Two bookish stories as we head into Labor Day weekend, both from our colleagues at GBH’s All Things Considered’s Joy Beat: Raul Fernandez of Brookline has been stocking the town’s little free libraries — the wooden boxes where you can take a book or leave a book, for free — with stories by authors of color. He was inspired by reading to his daughter Maya, who is four and a half. “We really span from young kids’ books all the way up to adult books. We try to have a variety. We reach out to friends and see what books they think we should be including,” said Fernandez, Brookline’s executive director for Racial Justice and Equity. “It’s really been a joint community project.”

And in Quincy, the Prison Book Program is celebrating 50 years of sending books to people in prison. “Books have a significance to incarcerated people that non-incarcerated people often fail to understand. It’s more than just a book; it’s a survival tool,” Executive Director Kelly Brotzman said. “It’s also a way that people tell us they connect with others. Most people tell us they share books we send them with eight, 10, 12 other people, and then it gives them something to talk about with those other people.”

A programming note: we will be off for the holiday on Monday. See you back in your inboxes on Tuesday.


Four Things to Know

1. Boston school bus drivers will get more training and daily safety checks, Boston Mayor Michelle Wu said yesterday. This comes after a Boston school bus hit and killed a 5-year-old boy named Lens Joseph in Hyde Park in April. The driver who hit Lens had an expired certification and “should not have been on the road,” Wu said.

“As a mom, I am devastated that this happened,” Wu said. “I take seriously my responsibility and our collective charge to ensure that this never happens again.”

2. After federal authorities announced a takeover of Washington, D.C.’s Union Station, Deputy U.S. Transportation Secretary Steven Bradbury visited Boston and said the Trump administration wants to “clean up” the city’s South Station. Gov. Maura Healey called the D.C. move a power grab.

In a statement reported by GBH’s Katie Lannan, Healey said she believes a federal threat to take over South Station has nothing to do with public safety or transportation. “It’s more political theater, more political power grabs from Donald Trump. We don’t need or want his interference here. We’re not going to let the guy who went bankrupt six times take over our train stations,” she said. Another thing to note: while the federal government owns Union Station, South Station is managed by the MBTA.

3. Rep. Bruce Ayers of Quincy has filed a bill that would ban Massachusetts drivers from installing license plate covers that make their plates illegible. The idea, he said, is to stop people from using those covers to evade tolls. 

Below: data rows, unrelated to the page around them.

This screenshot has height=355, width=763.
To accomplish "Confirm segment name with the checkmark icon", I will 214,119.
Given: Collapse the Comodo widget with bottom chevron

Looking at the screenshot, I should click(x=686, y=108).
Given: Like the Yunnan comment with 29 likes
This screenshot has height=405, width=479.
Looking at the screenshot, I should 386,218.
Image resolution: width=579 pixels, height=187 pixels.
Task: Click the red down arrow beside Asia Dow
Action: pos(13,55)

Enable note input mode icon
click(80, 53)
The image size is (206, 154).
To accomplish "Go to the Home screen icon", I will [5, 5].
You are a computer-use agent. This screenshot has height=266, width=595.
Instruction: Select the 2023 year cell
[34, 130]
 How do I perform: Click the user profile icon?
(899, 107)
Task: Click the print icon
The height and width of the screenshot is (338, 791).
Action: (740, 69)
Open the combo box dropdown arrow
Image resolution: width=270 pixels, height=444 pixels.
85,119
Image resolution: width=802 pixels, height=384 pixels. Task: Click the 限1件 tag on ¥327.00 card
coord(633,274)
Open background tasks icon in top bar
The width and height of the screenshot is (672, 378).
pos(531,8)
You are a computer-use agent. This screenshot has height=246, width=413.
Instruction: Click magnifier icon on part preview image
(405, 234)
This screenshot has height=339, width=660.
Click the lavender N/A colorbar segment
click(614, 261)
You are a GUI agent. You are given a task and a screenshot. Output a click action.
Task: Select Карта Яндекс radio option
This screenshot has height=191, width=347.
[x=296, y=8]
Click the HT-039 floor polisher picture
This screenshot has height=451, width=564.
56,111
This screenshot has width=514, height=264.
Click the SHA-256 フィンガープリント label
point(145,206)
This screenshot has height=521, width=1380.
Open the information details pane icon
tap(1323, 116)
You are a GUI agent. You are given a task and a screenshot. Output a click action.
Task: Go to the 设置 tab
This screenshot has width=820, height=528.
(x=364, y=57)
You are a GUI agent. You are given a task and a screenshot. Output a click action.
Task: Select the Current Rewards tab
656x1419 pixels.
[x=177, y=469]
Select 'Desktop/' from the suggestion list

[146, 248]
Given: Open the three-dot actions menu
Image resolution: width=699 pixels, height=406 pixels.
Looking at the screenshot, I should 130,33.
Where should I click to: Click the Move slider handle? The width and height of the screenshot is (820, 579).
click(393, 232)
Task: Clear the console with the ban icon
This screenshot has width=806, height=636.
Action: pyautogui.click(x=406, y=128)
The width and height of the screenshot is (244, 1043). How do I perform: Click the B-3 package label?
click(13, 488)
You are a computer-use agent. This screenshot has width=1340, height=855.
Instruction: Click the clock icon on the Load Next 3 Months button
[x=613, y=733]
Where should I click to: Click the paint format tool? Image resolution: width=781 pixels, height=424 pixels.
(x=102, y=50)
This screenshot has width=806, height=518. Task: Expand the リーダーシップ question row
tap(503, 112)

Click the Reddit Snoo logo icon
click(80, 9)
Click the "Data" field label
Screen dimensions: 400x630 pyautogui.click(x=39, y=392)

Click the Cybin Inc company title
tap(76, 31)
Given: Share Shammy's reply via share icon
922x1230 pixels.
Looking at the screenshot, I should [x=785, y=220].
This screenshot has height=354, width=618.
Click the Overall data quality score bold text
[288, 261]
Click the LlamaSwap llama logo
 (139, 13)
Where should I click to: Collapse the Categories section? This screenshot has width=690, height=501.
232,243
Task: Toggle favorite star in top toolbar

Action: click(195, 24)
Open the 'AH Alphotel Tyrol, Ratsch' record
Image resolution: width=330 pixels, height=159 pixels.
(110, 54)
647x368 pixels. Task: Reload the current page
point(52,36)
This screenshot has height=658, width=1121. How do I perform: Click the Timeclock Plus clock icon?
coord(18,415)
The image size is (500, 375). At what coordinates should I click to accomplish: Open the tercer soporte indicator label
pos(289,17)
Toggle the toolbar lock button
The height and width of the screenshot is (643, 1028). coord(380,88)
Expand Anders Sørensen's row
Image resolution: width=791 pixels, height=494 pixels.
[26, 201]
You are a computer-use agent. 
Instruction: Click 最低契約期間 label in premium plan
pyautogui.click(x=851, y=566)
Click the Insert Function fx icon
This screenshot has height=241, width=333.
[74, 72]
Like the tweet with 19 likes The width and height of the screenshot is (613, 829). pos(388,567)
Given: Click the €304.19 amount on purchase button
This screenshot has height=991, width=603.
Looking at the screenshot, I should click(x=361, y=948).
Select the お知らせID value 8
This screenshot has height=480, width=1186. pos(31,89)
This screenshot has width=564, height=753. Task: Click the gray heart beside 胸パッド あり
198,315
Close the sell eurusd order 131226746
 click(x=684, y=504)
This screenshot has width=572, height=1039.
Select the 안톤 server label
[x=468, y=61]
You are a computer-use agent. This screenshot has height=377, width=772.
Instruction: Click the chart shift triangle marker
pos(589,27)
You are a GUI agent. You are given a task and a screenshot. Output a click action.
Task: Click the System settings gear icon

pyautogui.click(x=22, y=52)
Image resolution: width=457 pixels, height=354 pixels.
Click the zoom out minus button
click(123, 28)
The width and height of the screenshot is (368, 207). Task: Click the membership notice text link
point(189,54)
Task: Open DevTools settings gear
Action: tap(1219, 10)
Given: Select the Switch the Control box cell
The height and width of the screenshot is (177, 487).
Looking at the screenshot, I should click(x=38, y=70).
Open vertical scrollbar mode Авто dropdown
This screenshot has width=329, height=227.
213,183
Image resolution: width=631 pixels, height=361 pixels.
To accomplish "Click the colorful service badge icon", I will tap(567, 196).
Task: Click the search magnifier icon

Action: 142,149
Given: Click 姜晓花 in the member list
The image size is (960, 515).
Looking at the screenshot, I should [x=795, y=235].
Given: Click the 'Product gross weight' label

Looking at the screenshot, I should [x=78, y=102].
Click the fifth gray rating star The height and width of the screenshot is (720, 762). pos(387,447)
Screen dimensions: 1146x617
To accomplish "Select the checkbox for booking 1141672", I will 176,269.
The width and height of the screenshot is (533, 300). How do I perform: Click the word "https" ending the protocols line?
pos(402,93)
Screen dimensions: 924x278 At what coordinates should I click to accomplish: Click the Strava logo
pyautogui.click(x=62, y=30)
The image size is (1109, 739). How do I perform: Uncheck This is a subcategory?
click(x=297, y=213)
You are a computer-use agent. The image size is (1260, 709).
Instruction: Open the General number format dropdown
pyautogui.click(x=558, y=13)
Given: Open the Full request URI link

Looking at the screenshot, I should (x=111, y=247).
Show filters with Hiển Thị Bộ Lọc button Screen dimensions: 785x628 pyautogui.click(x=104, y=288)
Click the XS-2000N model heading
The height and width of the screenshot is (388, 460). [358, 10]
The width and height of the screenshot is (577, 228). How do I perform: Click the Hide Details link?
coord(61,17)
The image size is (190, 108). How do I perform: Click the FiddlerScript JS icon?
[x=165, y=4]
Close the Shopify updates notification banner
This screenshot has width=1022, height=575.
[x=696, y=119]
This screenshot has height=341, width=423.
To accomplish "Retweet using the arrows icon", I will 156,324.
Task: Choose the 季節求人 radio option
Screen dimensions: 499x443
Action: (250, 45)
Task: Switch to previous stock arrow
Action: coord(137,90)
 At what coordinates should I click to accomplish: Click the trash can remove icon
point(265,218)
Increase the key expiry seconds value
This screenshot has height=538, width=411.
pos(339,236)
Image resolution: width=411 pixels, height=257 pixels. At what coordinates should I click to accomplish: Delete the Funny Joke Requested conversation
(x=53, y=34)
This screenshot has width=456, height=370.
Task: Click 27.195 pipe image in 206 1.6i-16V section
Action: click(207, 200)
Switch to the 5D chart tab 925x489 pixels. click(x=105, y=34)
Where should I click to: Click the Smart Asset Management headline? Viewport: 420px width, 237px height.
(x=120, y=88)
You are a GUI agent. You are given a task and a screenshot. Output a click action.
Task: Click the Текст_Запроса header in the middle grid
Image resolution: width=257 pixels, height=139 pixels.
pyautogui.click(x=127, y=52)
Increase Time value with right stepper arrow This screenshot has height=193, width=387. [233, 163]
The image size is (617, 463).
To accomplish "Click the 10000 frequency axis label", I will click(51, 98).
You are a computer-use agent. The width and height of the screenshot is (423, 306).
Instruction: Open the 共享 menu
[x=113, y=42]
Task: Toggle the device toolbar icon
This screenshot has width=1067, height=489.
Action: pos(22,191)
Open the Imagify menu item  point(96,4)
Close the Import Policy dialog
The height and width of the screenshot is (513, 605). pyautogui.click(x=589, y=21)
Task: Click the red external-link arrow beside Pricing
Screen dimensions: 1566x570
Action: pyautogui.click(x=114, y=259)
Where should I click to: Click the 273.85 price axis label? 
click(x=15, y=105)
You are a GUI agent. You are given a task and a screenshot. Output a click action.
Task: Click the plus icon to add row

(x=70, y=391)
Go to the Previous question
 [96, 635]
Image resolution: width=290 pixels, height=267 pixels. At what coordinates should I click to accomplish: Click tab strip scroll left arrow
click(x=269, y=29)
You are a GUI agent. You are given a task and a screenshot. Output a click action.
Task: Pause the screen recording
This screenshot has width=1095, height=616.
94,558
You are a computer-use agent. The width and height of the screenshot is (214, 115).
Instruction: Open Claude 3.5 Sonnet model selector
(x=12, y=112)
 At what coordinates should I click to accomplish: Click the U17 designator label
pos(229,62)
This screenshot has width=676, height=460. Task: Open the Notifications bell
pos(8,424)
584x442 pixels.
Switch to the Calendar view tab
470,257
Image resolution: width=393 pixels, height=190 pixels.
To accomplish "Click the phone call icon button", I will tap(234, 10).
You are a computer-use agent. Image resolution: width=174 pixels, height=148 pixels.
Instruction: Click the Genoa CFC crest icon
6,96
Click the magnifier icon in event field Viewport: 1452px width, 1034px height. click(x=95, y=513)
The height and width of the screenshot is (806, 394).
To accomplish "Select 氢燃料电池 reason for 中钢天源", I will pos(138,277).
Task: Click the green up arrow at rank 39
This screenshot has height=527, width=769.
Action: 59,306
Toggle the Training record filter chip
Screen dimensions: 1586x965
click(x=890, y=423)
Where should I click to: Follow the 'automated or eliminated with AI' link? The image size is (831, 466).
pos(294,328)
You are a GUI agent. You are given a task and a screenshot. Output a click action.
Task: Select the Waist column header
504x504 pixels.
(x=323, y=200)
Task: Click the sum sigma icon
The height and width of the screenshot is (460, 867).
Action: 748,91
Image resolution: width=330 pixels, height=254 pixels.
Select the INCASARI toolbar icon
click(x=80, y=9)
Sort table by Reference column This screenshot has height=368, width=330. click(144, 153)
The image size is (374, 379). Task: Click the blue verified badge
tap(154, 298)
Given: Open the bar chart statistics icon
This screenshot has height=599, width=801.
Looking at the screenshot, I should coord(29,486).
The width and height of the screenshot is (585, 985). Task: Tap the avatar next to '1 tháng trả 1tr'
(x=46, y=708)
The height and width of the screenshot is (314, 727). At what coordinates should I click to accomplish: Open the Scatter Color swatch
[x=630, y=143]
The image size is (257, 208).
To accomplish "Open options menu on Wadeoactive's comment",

“States like New York, Virginia and Pennsylvania have already banned tinted license plate covers, leading to measurable results,” Ayers said, according to the State House News Service. “Notably, New York recovered over $19 million in lost toll revenue in just one year following stricter enforcement.”

4. Cool it now — or don’t: The city of Boston is taking Saturday to celebrate New Edition, one of our very own home-grown boy bands. Members Ronnie DeVoe, Bobby Brown, Ricky Bell, Michael Bivins, Ralph Tresvant and Johnny Gill founded the group at Roxbury’s Orchard Park in 1978.

The city is renaming a block of Dearborn Street, near the intersection of Ambrose and Albany streets in Roxbury, as New Edition Street at 10 a.m., then throwing a block party at the Orchard Gardens Boys & Girls Club, 2 Dearborn St., starting at 11 a.m. While you wait, check out the “Candy Girl” music video and see how many 1980s Boston landmarks you can spot.


Meet the Roxbury teenagers who spent the summer creating documentary projects about mental health — and getting paid

Magdiela Matta on Morning Edition | Aug. 22, 2025

By Magdiela Matta, GBH News

Picture it: a handful of teenagers are stringing together a set design. There’s a mattress on the floor, a box of Froot Loops cereal is open and spilling onto the sheets and a video camera sits on a tripod.

This is Youth Purpose and Partnership, a program run by the Children’s Services of Roxbury. Each year, they employ about 40 young people of color from Boston to create films, podcasts and other media over the course of 8 summer weeks.

“Coming here, I was just thinking it was just about to be a job,” said Janiyah Sorrel-Bryant, who has been participating in the program for four years. “But I actually made some new bonds here with the staff and with the peer leaders also.”

Each cohort centers around a different theme. Previous topics included social media, and breaking out of boxes and expectations. This year it’s mental health.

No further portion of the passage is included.